(Data items)
◇ ◇ ◇ ◇

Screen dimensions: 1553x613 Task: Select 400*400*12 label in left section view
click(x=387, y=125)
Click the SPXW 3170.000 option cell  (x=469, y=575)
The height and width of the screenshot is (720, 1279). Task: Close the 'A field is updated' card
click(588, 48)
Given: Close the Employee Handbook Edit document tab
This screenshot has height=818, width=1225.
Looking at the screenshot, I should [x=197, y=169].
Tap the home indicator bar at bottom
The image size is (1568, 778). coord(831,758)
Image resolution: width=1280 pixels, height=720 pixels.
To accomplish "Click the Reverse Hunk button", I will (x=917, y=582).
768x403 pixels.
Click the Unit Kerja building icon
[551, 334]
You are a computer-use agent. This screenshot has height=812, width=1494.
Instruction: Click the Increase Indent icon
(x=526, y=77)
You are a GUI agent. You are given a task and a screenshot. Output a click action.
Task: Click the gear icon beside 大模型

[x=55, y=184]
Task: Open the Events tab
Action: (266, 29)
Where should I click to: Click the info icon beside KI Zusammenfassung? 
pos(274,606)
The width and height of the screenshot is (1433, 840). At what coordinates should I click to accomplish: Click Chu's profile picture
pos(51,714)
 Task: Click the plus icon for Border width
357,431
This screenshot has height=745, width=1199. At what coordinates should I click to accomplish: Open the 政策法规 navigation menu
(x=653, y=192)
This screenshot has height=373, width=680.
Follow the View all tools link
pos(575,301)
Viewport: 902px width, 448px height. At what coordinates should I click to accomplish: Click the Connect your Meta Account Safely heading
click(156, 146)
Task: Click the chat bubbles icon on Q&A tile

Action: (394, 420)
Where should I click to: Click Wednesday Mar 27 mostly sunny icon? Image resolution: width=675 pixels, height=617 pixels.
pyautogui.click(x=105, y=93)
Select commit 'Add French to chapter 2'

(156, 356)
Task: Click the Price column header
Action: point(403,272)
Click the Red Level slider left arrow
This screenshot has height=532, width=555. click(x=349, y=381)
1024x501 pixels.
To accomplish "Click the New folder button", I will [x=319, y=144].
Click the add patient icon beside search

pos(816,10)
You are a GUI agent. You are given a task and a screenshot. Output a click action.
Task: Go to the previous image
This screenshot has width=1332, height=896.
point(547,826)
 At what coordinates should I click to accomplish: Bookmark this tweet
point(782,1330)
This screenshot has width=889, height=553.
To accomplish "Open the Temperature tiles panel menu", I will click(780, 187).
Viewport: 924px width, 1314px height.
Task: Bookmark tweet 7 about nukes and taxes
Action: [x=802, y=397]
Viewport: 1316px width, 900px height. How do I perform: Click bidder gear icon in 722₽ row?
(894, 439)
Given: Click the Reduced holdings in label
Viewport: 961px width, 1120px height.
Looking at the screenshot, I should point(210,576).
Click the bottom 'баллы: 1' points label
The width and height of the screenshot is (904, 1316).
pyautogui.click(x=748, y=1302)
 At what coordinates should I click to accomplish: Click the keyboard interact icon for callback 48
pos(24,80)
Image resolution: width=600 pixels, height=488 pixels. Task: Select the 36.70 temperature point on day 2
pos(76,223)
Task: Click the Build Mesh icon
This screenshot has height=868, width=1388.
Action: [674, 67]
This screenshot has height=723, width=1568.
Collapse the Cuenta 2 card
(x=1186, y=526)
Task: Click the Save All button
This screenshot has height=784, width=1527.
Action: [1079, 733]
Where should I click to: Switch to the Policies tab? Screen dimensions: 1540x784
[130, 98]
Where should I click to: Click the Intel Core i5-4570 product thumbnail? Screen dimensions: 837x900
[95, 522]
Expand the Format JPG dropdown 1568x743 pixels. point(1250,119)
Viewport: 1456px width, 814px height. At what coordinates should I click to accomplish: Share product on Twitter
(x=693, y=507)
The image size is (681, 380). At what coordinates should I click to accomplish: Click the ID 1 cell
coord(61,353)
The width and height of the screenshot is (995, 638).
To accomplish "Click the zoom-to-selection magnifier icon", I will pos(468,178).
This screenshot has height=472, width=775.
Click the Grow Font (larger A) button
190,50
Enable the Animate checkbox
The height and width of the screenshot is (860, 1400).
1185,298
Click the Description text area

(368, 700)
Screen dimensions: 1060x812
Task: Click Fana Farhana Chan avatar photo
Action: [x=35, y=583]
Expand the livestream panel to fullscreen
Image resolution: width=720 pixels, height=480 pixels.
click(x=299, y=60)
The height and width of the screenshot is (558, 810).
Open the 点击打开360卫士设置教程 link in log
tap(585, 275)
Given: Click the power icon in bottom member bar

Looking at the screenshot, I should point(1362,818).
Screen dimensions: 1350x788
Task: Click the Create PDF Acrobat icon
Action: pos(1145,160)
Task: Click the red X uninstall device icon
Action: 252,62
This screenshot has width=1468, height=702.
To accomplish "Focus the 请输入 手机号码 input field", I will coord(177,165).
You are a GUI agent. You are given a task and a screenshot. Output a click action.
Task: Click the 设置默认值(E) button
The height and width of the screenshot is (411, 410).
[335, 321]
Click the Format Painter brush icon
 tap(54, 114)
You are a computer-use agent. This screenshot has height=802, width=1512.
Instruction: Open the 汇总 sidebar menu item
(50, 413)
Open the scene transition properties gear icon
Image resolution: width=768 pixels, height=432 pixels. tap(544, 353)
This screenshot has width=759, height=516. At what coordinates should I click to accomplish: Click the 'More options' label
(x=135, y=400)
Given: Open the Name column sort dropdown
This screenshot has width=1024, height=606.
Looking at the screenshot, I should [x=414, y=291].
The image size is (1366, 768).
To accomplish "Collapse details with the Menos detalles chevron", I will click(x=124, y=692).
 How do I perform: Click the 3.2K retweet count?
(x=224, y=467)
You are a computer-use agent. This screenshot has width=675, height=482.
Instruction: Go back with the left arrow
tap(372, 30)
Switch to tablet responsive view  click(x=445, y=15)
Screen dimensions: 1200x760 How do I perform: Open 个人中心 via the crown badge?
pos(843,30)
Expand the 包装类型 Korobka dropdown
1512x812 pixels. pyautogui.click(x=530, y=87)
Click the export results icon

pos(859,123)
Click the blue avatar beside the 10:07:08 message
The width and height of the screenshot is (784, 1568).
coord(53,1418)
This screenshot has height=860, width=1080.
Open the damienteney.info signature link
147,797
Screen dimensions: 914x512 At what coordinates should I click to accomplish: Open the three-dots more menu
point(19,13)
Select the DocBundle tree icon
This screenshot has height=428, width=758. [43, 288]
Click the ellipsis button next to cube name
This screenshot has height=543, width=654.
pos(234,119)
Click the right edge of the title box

◇ ◇ ◇ ◇

Copy each line from the entries above that has the word "computer" in it.

- _Solution_:
You are a computer-use agent. This screenshot has height=812, width=1494.
You are a computer-use agent. This screenshot has height=802, width=1512.
You are a computer-use agent. This screenshot has width=675, height=482.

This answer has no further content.